New Minor League Stadium for Downtown Fresno?
The Fresno Republican Newspaper - Stadium Archives
March 11, 1998

You can't run a city hall of the future
without confronting the ghosts of its past.

Howard Hobbs, Daily Republican Contributing Editor

     FRESNO, CA - If you become interested in urban redevelopment, the place to be, is Fresno, or even Berlin, Germany. That's where local government redevelopment is a growth industry and people in local government can't seem to de-fuse their bunker mentality.
     To walk through the heart of Fresno's once-and-future All-American City is to come upon devastation and chaos played out on an enormous and historically compelling public stage.
     The man behind the curtain had extensive influence in both Fresno and in Berlin. He was former Fresno State professor Karl Falk. He began compiling his own ideas of urban redevelopment while Falk, of German-American citizenship, was working for Adolph Hitler in the Berlin Reichsministry of Propaganda and Re-Education for the years between 1933 and 1938.
     Falk's imagination was given a free-hand in the late 1950's when he manipulated an appointment for himself to head a Fresno City & County planning board which was empowered by eminent-domain authority. Falk had a vision of knocking-down Fresno's traditional commercial downtown area and redeveloping it through the aegis of his First Federal Savings & Loan Association. He would have a stake in it. He wore several hats in the process, including that of financier who obtained federal financing of the Fresno redevelopment and housing relocations projects.
     What he saw in his mind was Fulton and Mariposa streets removed and the space where the streets were as a parkland with rolling hillocks, small streamlets, heroic stone sculpture, and a public address system over which public announcements and martial music could be played to public crowds. All this would extend southerly for a half-mile from the front of Karl Falk's First Federal Savings and Loan at Fulton & Tuolumne streets.
     Soon, Fulton & Mariposa streets, the vibrant nerve-center of Fresno commerce since 1880, was plowed into piles of irreducible rubble. After that, every viable business fled from downtown Fresno to suburban malls. The Fulton-Mall was allowed to sink slowly into decay, abandoned at night except for the homeless sleeping in its alleyways amid the ruined splendor of mall sculpture spray-painted with the grafitto suckit.
     In the daylight, today, Fresno's night people flee the onslaught of thousands of government employees who rush into reconverted office spaces for government expansion. Government workers ultimately crowd the void of what was once busy commercial zone buildings. Commercial warehouses have converted into a hundred square miles of storage for active Fresno County welfare cases.
     In its best and brightest days, Fresno's economic power was recognized as emanating from a large contingent of competitive private industry with a small government enclave. Faith in shrewd private sector business was so strong then, that a steel archway was placed over downtown's Van Ness Avenue on which it proclaimed Fresno "The Best Little City in the U.S.A."
     That was understood as an unchallenged claim of economic pre-eminence, not the size or purchasing power of local government. In those days, it was considered an unpardonable sin to even bring-up the idea of a joint business venture with Fresno City Hall. A baseball stadium, even then, was not the appropriate purpose of local government public bonding power.

(Rows from the dataset)
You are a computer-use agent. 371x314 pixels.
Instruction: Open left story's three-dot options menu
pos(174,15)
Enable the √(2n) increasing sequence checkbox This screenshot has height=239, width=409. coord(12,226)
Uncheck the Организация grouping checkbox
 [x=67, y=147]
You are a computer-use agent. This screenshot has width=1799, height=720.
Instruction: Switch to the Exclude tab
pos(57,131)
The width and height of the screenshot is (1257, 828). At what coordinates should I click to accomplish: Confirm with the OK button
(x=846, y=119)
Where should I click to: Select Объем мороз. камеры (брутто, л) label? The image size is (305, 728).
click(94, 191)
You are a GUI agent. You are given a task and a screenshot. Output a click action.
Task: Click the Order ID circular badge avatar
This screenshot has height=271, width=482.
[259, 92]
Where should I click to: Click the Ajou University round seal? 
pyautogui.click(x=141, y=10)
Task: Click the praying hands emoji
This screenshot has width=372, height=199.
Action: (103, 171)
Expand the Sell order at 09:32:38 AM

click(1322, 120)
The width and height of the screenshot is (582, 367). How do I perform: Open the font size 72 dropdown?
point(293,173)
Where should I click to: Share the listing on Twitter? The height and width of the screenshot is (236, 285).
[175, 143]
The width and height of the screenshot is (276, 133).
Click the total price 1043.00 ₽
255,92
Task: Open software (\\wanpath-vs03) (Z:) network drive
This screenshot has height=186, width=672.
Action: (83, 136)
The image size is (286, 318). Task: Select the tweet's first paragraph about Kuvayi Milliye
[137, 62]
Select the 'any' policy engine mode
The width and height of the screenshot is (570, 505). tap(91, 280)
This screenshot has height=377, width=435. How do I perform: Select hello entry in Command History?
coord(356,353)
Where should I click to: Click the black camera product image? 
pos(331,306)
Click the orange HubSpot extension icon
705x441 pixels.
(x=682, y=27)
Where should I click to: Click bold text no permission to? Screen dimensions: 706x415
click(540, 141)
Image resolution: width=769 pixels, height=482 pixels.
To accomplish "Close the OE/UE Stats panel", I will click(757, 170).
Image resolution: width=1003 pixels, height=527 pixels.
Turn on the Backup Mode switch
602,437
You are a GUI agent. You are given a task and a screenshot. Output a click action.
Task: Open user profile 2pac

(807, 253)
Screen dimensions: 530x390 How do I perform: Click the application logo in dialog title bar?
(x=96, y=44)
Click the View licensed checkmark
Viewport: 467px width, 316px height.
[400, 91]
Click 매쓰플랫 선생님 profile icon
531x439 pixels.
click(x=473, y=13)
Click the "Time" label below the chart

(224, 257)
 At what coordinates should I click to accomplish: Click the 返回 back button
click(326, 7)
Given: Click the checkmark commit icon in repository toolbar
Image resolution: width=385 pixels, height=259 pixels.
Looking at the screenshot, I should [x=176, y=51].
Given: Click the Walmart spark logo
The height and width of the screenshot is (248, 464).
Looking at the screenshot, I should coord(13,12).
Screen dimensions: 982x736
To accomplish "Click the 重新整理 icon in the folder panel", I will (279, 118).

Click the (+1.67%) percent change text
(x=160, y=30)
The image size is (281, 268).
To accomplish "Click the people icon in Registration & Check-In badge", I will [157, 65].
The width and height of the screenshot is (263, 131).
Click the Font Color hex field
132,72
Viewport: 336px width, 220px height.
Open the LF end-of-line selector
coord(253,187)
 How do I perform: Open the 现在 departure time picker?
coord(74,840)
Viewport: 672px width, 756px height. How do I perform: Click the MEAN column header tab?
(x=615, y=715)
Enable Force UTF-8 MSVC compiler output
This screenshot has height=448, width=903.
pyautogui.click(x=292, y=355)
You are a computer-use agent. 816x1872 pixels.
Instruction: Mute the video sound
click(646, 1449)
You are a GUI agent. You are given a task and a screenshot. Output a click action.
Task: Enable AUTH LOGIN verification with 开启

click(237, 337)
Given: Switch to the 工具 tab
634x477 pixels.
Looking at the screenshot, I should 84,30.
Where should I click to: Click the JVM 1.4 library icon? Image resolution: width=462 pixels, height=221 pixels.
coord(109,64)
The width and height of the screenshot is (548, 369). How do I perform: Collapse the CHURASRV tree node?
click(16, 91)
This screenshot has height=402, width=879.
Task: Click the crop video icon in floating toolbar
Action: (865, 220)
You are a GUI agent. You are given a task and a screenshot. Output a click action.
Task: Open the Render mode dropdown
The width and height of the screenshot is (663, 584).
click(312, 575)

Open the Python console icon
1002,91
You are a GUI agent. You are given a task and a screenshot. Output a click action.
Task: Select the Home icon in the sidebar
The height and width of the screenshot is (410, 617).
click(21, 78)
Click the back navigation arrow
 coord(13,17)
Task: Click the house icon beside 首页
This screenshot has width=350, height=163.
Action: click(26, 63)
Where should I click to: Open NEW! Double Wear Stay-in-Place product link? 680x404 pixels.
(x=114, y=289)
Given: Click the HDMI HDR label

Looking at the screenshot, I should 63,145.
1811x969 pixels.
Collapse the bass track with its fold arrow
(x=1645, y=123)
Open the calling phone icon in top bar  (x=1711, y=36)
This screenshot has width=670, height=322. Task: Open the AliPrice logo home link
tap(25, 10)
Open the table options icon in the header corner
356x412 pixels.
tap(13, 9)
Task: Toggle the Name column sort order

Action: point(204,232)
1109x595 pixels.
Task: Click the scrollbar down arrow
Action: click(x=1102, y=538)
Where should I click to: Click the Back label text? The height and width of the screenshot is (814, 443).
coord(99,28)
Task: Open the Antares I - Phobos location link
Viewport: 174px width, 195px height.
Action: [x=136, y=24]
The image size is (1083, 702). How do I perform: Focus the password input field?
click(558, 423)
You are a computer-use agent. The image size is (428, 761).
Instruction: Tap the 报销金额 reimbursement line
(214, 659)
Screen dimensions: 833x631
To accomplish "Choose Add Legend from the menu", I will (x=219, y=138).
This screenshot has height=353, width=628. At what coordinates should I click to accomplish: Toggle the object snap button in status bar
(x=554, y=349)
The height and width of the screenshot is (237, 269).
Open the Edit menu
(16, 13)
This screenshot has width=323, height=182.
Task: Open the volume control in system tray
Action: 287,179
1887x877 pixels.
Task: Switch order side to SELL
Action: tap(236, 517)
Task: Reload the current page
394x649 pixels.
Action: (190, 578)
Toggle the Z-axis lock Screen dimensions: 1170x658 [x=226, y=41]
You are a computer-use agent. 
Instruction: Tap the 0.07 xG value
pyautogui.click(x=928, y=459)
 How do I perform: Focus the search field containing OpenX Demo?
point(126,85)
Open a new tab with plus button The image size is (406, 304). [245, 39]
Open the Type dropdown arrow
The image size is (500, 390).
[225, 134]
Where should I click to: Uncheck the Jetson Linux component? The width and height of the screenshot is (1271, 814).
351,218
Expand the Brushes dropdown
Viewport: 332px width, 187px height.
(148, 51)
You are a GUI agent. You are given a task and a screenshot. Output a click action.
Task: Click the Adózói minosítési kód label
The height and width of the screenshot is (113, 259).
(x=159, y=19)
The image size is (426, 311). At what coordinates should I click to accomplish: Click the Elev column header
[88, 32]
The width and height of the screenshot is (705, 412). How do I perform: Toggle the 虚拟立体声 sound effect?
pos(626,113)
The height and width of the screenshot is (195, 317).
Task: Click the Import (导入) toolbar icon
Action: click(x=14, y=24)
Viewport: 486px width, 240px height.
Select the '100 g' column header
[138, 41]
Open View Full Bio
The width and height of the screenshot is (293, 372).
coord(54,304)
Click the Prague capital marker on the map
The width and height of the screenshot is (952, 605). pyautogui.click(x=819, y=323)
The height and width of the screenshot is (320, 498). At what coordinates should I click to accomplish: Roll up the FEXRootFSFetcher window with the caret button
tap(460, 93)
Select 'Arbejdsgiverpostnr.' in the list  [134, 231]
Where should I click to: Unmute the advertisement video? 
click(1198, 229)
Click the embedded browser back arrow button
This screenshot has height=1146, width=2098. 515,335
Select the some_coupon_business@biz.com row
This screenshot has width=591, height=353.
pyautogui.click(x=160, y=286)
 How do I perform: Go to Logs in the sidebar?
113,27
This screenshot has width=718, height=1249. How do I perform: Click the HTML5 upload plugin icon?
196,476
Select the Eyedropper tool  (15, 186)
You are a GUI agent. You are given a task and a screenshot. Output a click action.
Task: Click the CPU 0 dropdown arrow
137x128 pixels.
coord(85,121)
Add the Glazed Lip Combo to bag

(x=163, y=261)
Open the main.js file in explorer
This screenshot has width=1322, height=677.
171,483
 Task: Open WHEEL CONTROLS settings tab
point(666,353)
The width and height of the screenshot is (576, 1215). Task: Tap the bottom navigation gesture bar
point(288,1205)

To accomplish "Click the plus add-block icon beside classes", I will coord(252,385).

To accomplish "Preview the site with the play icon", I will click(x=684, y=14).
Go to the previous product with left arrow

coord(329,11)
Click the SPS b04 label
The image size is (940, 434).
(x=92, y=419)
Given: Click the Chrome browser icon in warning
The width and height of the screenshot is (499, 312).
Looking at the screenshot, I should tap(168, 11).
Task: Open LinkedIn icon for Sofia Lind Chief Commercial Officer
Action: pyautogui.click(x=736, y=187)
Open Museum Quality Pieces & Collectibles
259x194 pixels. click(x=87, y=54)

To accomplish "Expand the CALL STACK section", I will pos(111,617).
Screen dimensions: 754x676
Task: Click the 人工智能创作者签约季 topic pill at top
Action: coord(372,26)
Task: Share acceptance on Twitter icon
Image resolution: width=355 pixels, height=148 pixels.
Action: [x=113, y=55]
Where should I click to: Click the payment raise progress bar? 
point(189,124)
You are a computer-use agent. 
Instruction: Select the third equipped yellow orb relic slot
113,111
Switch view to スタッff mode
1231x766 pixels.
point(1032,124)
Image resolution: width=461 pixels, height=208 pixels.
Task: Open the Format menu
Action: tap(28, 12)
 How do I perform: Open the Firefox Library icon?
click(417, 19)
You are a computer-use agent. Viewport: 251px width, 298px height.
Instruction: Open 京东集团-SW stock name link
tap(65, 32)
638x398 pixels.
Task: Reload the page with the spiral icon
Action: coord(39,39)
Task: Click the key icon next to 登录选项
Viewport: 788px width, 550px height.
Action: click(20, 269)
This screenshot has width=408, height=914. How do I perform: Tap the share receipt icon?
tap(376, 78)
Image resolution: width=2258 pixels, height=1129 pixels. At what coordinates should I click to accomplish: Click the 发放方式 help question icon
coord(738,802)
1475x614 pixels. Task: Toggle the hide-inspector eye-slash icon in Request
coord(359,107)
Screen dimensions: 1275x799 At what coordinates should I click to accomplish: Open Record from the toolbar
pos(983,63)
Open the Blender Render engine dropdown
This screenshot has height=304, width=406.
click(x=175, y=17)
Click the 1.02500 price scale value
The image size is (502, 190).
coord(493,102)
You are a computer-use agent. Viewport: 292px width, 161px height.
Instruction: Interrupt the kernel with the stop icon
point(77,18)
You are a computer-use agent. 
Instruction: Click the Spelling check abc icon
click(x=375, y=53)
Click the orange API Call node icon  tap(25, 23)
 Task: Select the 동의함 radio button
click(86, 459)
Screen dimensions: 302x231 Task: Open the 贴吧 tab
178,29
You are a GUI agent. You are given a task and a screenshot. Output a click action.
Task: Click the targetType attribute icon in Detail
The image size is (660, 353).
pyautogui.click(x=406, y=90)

§ **WHAT IS REQUIRED**: Write out the part of the Fresno redevelopment article from "New Minor League" up to and including "compelling public stage.". These entries were drawn from a different source than the Fresno redevelopment article.

§ **THE RESULT**:
New Minor League Stadium for Downtown Fresno?
The Fresno Republican Newspaper - Stadium Archives
March 11, 1998

You can't run a city hall of the future
without confronting the ghosts of its past.

Howard Hobbs, Daily Republican Contributing Editor

     FRESNO, CA - If you become interested in urban redevelopment, the place to be, is Fresno, or even Berlin, Germany. That's where local government redevelopment is a growth industry and people in local government can't seem to de-fuse their bunker mentality.
     To walk through the heart of Fresno's once-and-future All-American City is to come upon devastation and chaos played out on an enormous and historically compelling public stage.